We have data from 4 or 5 arrays for each of three treatments. I think that all of the arrays have produced quite noisy data, so none is at all convincing in isolation. The different arrays for each treatment used several independent preparations of RNA, and the hope is that, by pooling the replicate array data for each treatment we can see significant differences.

The first image shows part of the data from one treatment, with the lines joining points indicating the amount of RNA produced from one gene relative to the RNA from untreated cells, as measured by the different arrays. This representation makes it easy to compare results from the replicate arrays.

Here we only see points for two replicates, coloured by the strength of their expression in the first replicate.
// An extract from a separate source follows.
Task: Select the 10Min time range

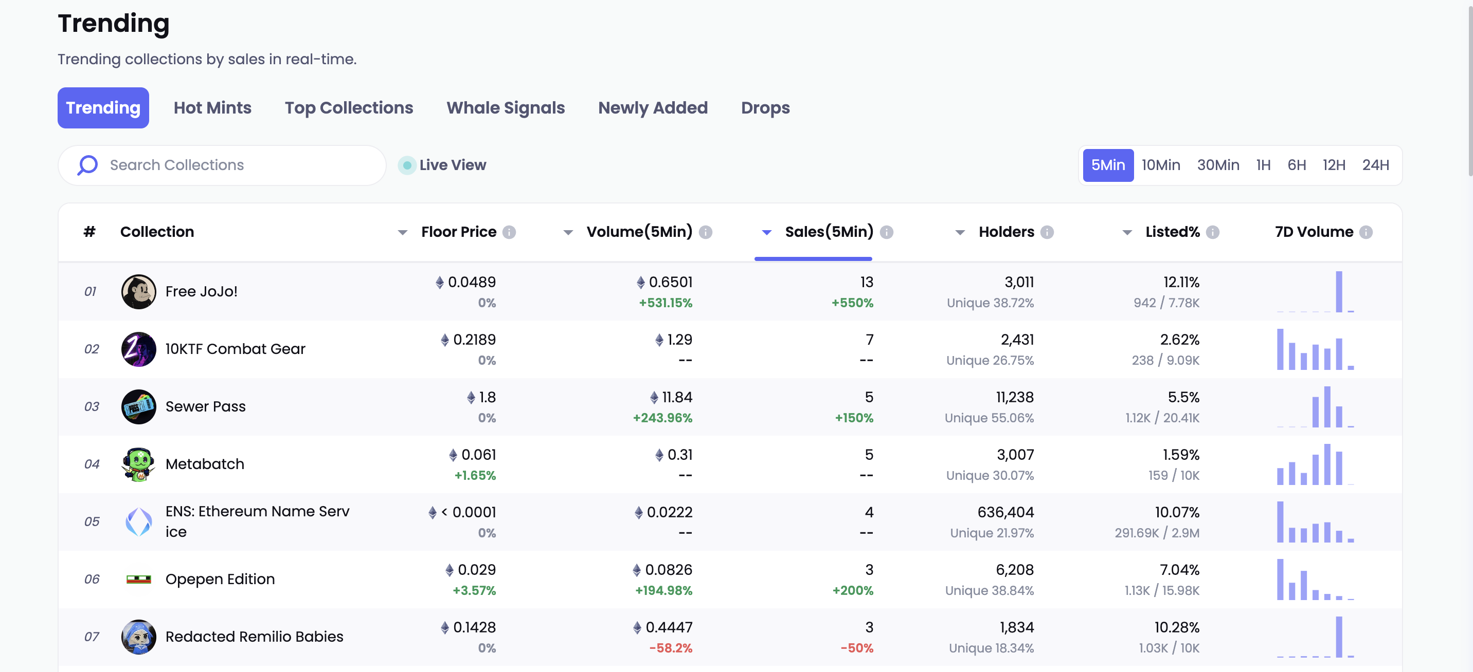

We see that some lines (genes) have increased expression (red) in both replicates, and some genes consistently have reduced expression (blue). So far so good - these may be genes that are affected by the antibiotics we're testing.
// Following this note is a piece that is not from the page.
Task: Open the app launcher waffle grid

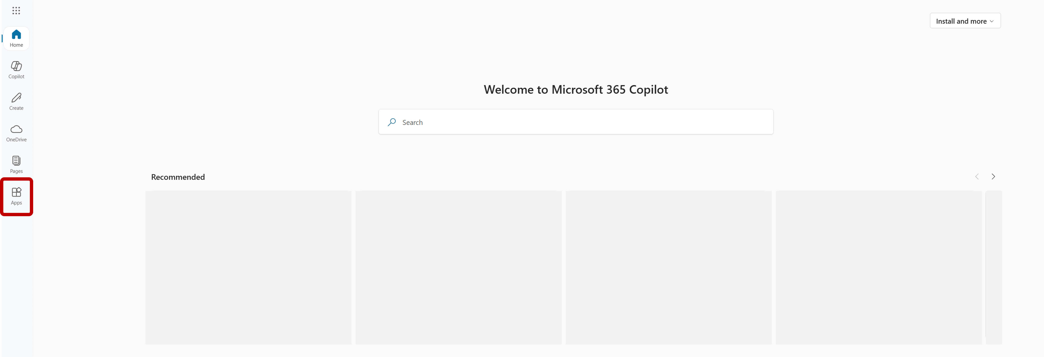Action: pyautogui.click(x=16, y=11)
The problem created by the lost notebook is that we don't know, for each sample, which RNA came from the untreated cells and which came from the cells treated with antibiotic. The problem this creates is illustrated by the second graph. This shows the data for a replicate where we may have reversed the information from the treated and untreated RNAs. Notice that the blue lines have moved to the top at this point, and the red lines to the bottom. This tells us that genes that appeared to be induced by the antibiotic (red) in the other replicates are here apparently repressed (at the bottom of the graph), and vice versa.

We could just switch the two RNAs to make the data look more reproducible. But in the absence of notebook evidence about which RNA is which this would scientifically suspect, like manipulating data points to better fit expectations. Worse, we thought we did have some evidence (from an image stored in a lab computer) that helped us decide which RNA was which, but using that evidence is what gave us this apparently-switched replicate.

I'm hoping that a response from the student who did the work will reveal that we've misinterpreted what she told us about these RNAs. If this can't be sorted out we'll need to remove this replicate from our data set.